Implementation of paper "Towards a Unified View of Parameter-Efficient Transfer Learning"

Overview

A Unified Framework for Parameter-Efficient Transfer Learning

This is the official implementation of the paper:

Towards a Unified View of Parameter-Efficient Transfer Learning
Junxian He*, Chunting Zhou*, Xuezhe Ma, Taylor Berg-Kirkpatrick, Graham Neubig
Preprint 2021

Parameter-efficient transfer learning (PETL) methods only tune a small number of (extra) parameters to adapt large pretrained models into downstream tasks. This paper reveals the connection among existing PETL methods such as adapters, prefix tuning, and LoRA, and proposes a unified framework to interpret their designs. This unified framework is able to instantiate existing approaches by varying values along several defined design dimensions, which also provides principled guidance to design new PETL methods. In this repo as well as in the paper, we include examples of how we easily derive new state-of-the-art PETL methods from the unified framework.

intro

Dependencies

This repo is a fork of the huggingface transformers repo (forked on June 23, 2021), and the code is tested on PyTorch 1.9.0. Please follow the instructions below to install dependencies after you set up PyTorch:

git clone [email protected]:jxhe/MAM-adapter.git
cd MAM-adapter

# install transformers from this repo
pip install -e .

# install other requirements
pip install datasets==1.11.0

# used to compute BLEU score for en-ro translation
git clone [email protected]:moses-smt/mosesdecoder.git

Usage

MAM-Adapter

Run the following command to reproduce the MAM-Adapter results in the paper on the XSum, en-ro translation, MNLI, or SST2 datasets:

bash exps/run_{xsum|en_ro|glue}.sh

We ran all the experiments with one A6000 or A100 GPU that has >=40GB GPU memory -- if your GPU does not have a large memory, you may need to reduce the bsz (max_tokens_per_batch for en-ro) and increase the gradient_steps values in the scripts to match our effective batch size. You may train with multiple GPUs easily with python -m torch.distributed.launch --nproc_per_node {num_gpus} to enable data parallelism.

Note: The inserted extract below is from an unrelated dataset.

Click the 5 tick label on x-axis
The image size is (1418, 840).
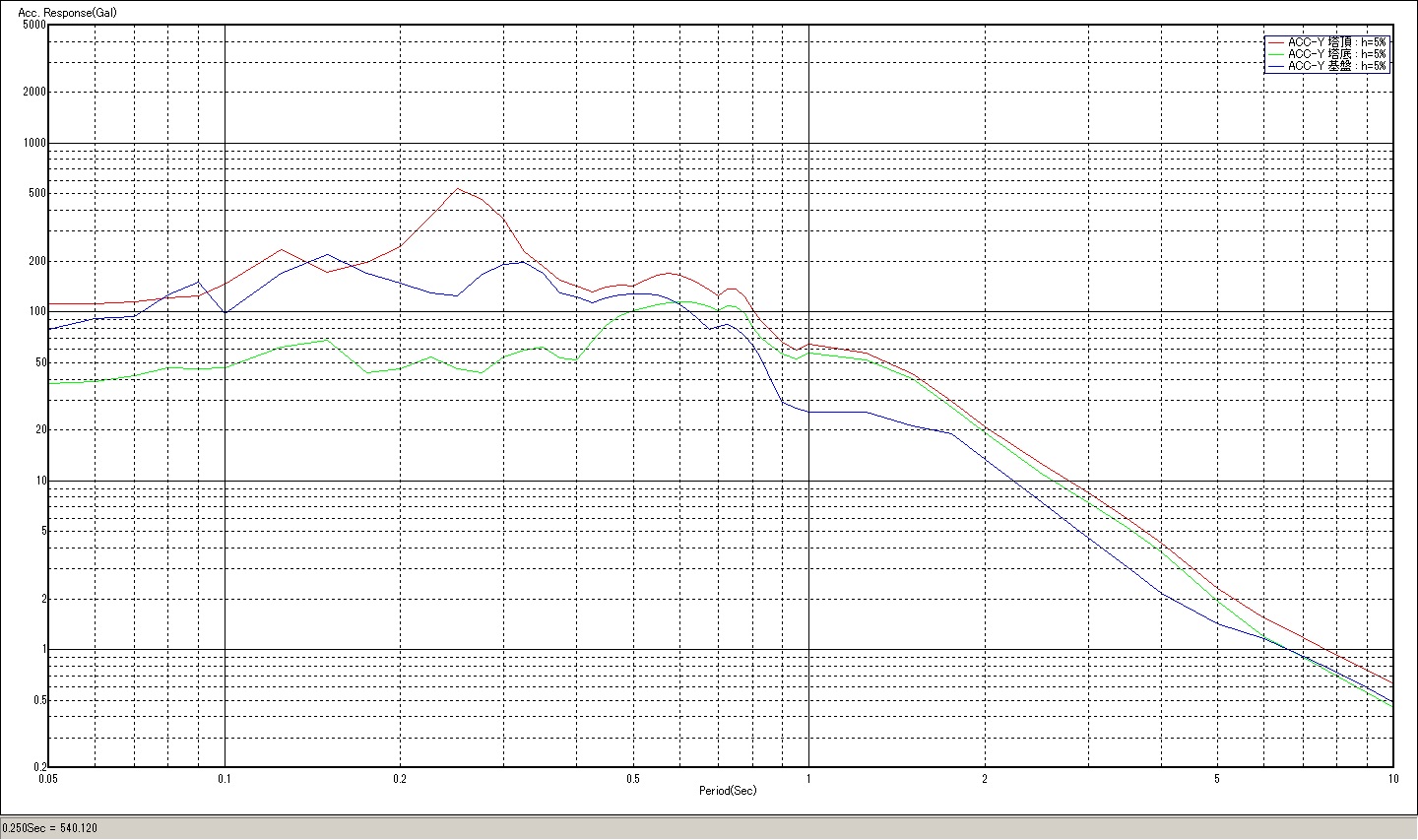click(1217, 778)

Training time: in our experiments that use one GPU, XSum takes 24 hours w/ A100 or 50 hours w/ A6000, en-ro takes 20 hours w/ A6000, SST2 takes 2 hours, and MNLI takes 10 hours.

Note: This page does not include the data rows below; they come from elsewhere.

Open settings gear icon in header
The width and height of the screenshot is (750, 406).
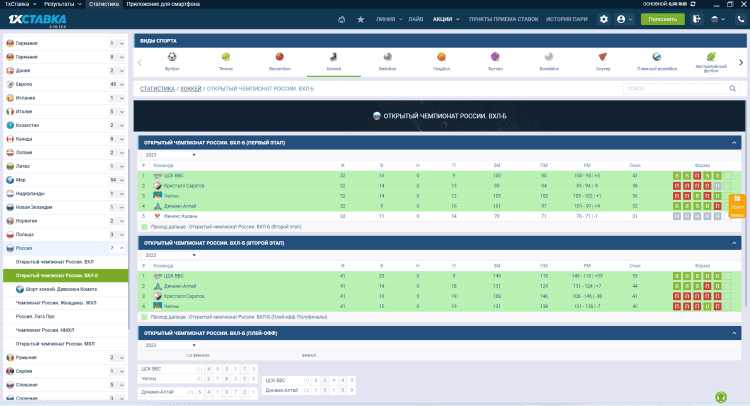coord(603,19)
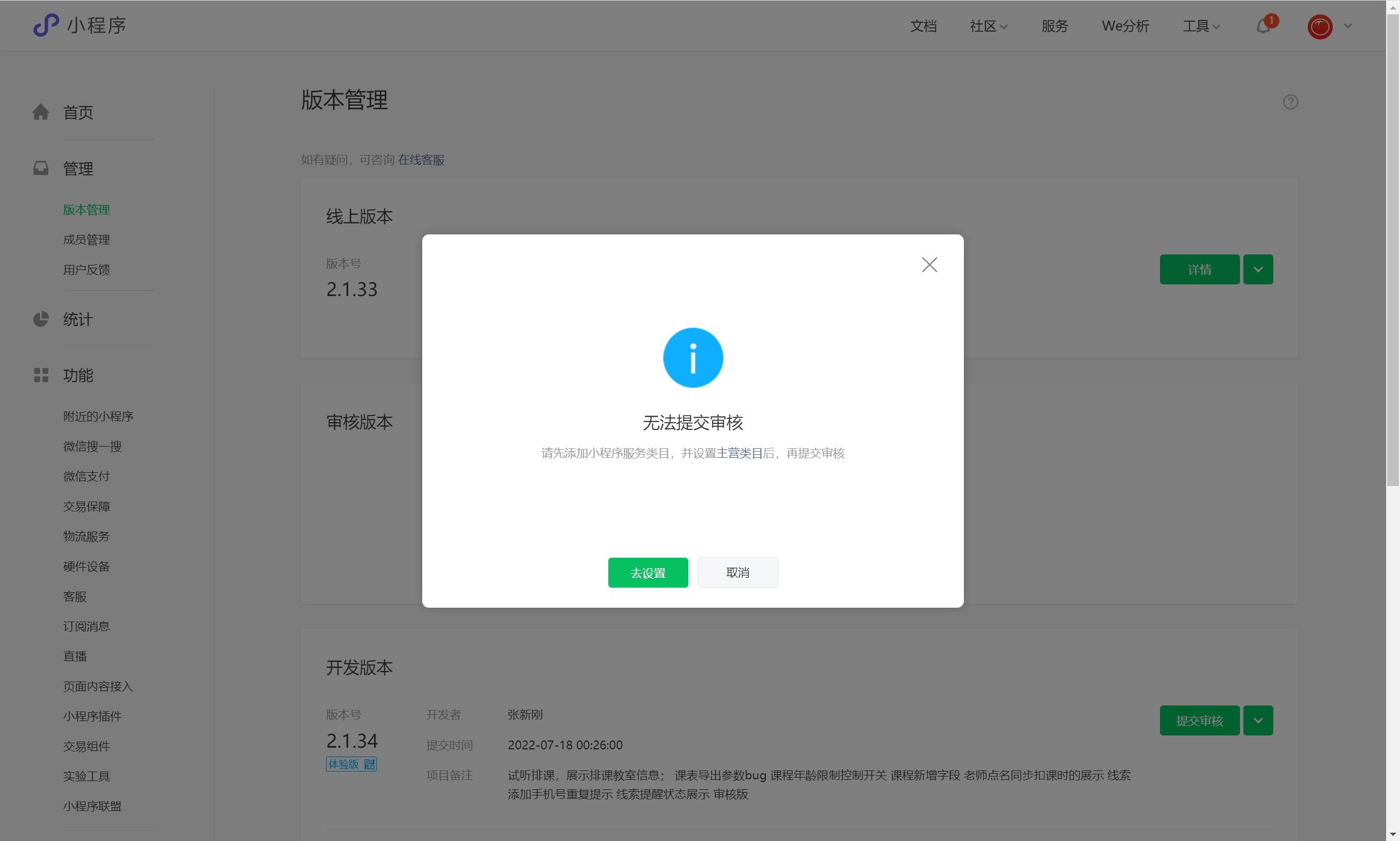Viewport: 1400px width, 841px height.
Task: Open the home icon in sidebar
Action: click(41, 112)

Advanced Usage for Other PETL Variants

As the paper shows, our unified framework instantiates different PETL variants easily by varying along the design dimensions. You can modify the script to train other PETL variants as we studied in the paper, we include some examples in run_xsum.sh, which can be directly applied to the other scripts as well:

# ----- MAM adapter -----
attn_mode="prefix"
attn_option="concat"
attn_composition="add"
attn_bn=30  # attn bottleneck dim

ffn_mode="adapter"
ffn_option="parallel"
ffn_adapter_layernorm_option="none"
ffn_adapter_init_option="lora"
ffn_adapter_scalar="4"
ffn_bn=512 # ffn bottleneck dim

# ----- prefix tuning baseline ----- 
# attn_mode="prefix"
# attn_option="concat"
# attn_composition="add"
# attn_bn=200  # attn bottleneck dim

# ffn_mode="none"
# ffn_option="parallel"
# ffn_adapter_layernorm_option="none"
# ffn_adapter_init_option="lora"
# ffn_adapter_scalar="4"
# ffn_bn=512 # ffn bottleneck dim

# ----- Houlsby Adapter ----- 
# attn_mode="adapter"
# attn_option="sequential"
# attn_composition="add"
# attn_bn=200  # attn bottleneck dim

# ffn_mode="adapter"
# ffn_option="sequential"
# ffn_adapter_layernorm_option="none"
# ffn_adapter_init_option="bert"
# ffn_adapter_scalar="1"
# ffn_bn=200 # ffn bottleneck dim

# ----- FFN Scaled Parallel Adapter ----- 
# attn_mode="None"
# attn_option="parallel"
# attn_composition="add"
# attn_bn=200  # attn bottleneck dim

# ffn_mode="adapter"
# ffn_option="parallel"
# ffn_adapter_layernorm_option="none"
# ffn_adapter_init_option="lora"
# ffn_adapter_scalar="4"
# ffn_bn=512 # ffn bottleneck dim

There are more variations than what is shown above. Please see a complete explanation of these arguments here in petl/options.py. The results of all the variants reported in the paper could be reproduced by changing these values in the scripts.

Citation

@article{he2021towards,
  title={Towards a Unified View of Parameter-Efficient Transfer Learning},
  author={He, Junxian and Zhou, Chunting and Ma, Xuezhe and Berg-Kirkpatrick, Taylor and Neubig, Graham},
  journal={arXiv preprint arXiv:2110.04366},
  year={2021}
}
Owner
Junxian He
NLP/ML PhD student at CMU
Junxian He
EsViT: Efficient self-supervised Vision Transformers

Efficient Self-Supervised Vision Transformers (EsViT) PyTorch implementation for EsViT, built with two techniques: A multi-stage Transformer architect

Microsoft 352 Dec 25, 2022
[CVPR 2021] Monocular depth estimation using wavelets for efficiency

Single Image Depth Prediction with Wavelet Decomposition Michaël Ramamonjisoa, Michael Firman, Jamie Watson, Vincent Lepetit and Daniyar Turmukhambeto

Niantic Labs 205 Jan 02, 2023
Contrastive Multi-View Representation Learning on Graphs

Contrastive Multi-View Representation Learning on Graphs This work introduces a self-supervised approach based on contrastive multi-view learning to l

Kaveh 208 Dec 23, 2022
Reproducible research and reusable acyclic workflows in Python. Execute code on HPC systems as if you executed them on your personal computer!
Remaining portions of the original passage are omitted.